** What is required **
The answer must be every line of the records below that contains the word "field".

··· Data for analysis ···

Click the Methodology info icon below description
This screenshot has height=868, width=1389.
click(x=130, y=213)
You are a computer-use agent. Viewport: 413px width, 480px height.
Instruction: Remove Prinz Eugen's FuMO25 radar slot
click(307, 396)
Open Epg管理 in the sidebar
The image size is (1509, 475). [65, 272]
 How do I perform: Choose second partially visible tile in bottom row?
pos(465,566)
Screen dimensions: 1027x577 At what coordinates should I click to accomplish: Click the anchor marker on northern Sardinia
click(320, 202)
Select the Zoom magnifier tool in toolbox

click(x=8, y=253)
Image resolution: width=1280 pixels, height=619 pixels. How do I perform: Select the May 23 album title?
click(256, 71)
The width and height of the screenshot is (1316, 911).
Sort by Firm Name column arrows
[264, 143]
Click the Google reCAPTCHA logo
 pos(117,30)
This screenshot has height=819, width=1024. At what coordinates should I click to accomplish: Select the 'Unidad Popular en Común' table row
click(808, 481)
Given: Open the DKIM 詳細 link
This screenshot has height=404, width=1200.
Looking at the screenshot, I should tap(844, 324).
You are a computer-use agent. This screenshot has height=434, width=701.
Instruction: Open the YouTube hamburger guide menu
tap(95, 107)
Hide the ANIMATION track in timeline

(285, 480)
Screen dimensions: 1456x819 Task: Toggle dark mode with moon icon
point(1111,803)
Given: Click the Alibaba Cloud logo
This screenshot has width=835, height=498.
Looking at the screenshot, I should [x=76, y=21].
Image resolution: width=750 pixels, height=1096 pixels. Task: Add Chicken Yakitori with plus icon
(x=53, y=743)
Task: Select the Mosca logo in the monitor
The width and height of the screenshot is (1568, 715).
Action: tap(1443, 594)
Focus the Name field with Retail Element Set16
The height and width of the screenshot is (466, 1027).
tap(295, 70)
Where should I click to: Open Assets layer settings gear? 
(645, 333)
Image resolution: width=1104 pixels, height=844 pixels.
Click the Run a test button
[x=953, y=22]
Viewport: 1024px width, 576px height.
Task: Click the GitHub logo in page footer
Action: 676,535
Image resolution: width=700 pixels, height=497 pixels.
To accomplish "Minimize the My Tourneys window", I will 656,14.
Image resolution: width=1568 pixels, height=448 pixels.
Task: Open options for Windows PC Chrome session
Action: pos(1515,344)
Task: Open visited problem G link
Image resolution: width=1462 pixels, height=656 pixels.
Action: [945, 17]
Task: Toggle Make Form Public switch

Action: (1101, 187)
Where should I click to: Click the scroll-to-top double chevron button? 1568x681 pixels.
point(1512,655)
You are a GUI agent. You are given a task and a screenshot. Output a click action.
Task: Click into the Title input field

···

** Output for this exercise **
Focus the Name field with Retail Element Set16
Task: Click into the Title input field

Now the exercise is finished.